→ Условие задачи 1:
Какие имена людей упоминаются в статье о фильме? Перечислите их все.

Окончание статьи о фильме. Начало
здесь, продолжение
здесь.
Ты был поэтом и художником, а теперь ты убийца белых людей
Первым побуждением морали является оппозиция против существующей законности и условных правил.
Ф.Шлегель
Ирония в том, что ни встреченные героем американцы, ни сам он, ни его возлюбленная Тэль, - ничего не знают о поэзии Блейка и о том, какой вклад он внёс в культуру. Один из первых романтиков, стоящий у основ новой европейской цивилизации, забыт; культура перечёркивает самое себя, обращаясь к ценностям общества потребления.
И только дикарь, случайно читавший Блейка в случайно посещённой Англии, может напомнить поэту о его истинной сути: «Я открыл… в книге… те слова, что написал ты, Уильям Блейк. Это были мощные слова, и они говорили ко мне»
[1]. Индеец не называет, но констатирует закон, по которому поэтическое слово становится разрушительным: культура, отрицающая себя, начинает разрушаться и должна быть разрушена, чтобы приобрести новые формы. «Ты был поэтом и художником. А теперь ты убийца белых людей»
[2].
Почему - убийца?
Вероятно, потому, что визионер образца XX века - в каком-то смысле разрушитель, несущий не мир, но меч. Напомню, что слово «романтический» в эпоху Блейка было синонимом слову «христианский». Блейк и в своём XVIII веке, пользуясь правом поэта, если не убивал, то карал и судил человечество, как в конце поэмы «Вала, или четыре Зоа», где подробно описано «точило вина ярости и гнева» Последнего Суда. Приведём лишь показательное четверостишие:
Но в Точилах Людей Виноградины не Поют и не танцуют
Они воют и корчатся во множестве мук в пламенных огнях пожирающих
В цепях железных и в подземельях, окружённые неутомимыми огнями
В ямах и норах, и тенях смерти в виде муки и горя
[3].
Так гневались и метали молнии пророки Ветхого Завета. Но на Диком Западе есть и более простой путь - огнестрельное оружие. Кровавый колорит фильма делает фигуру Блейка близкой к герою фольклора, очищающему землю от чудищ, или к герою вестерна, без сомнения расстреливающего противников: она одновременно и модернизирована (прямыми указаниями на жанр вестерна), и архаизирована (пластом индейской культуры, к которой примыкает главный герой).

→ Условие задачи 2:
Перепишите записи от строки, содержащей «437x655 pixels. Task: Click», до конца записей включительно, заменив «tagline» на «slogan» и ничего больше не меняя. Изображения в ответ не включайте.

→ Исходные записи:
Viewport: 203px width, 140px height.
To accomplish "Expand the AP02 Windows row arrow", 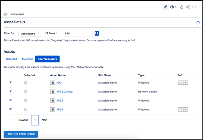I will [x=11, y=101].
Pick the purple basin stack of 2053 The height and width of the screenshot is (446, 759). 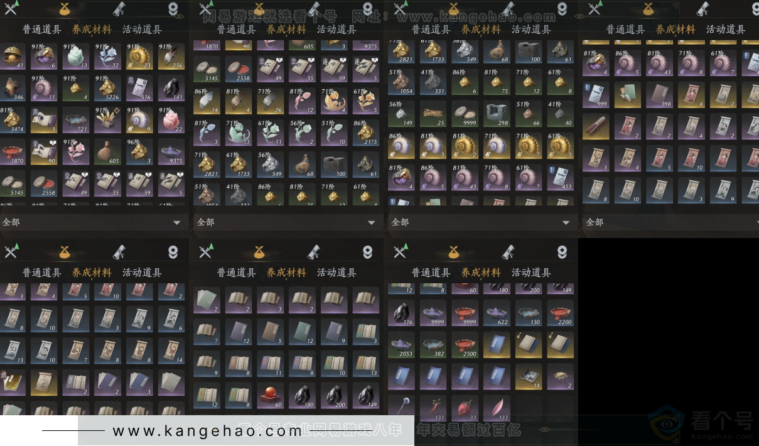click(x=401, y=344)
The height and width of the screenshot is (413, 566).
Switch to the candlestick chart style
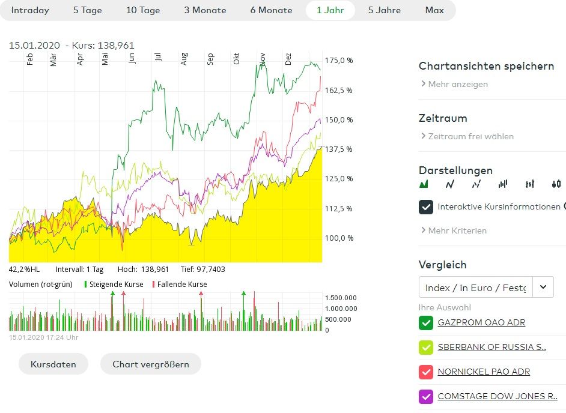pos(556,184)
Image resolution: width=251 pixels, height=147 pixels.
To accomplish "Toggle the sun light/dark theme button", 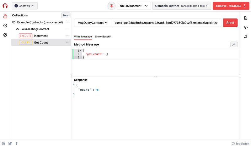I will tap(111, 6).
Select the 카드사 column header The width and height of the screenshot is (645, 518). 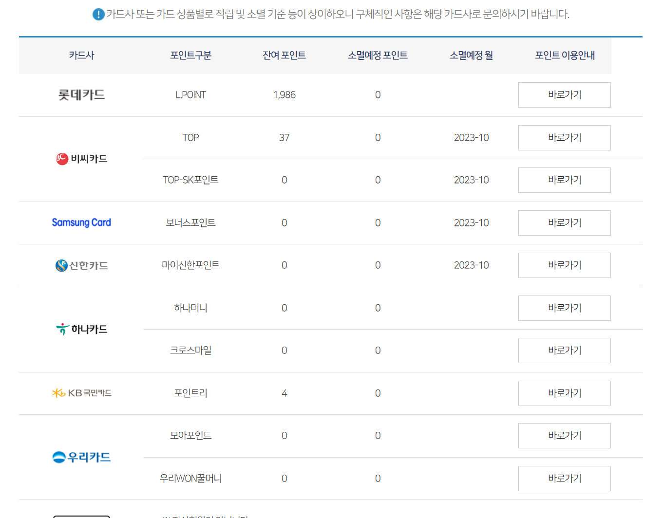pos(81,56)
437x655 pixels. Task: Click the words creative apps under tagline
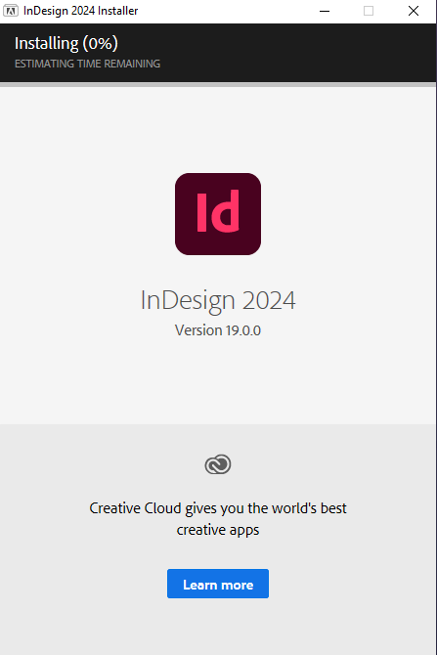coord(218,530)
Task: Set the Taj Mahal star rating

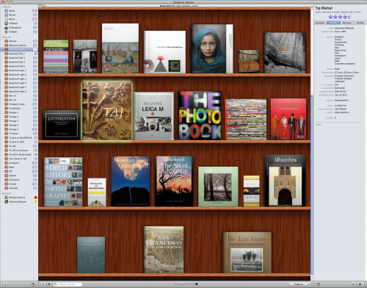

→ Полный ответ 1:
Ф. Шлегель, Тэль, Уильям Блейк.

→ Полный ответ 2:
437x655 pixels. Task: Click the words creative apps under slogan
coord(218,530)
Task: Set the Taj Mahal star rating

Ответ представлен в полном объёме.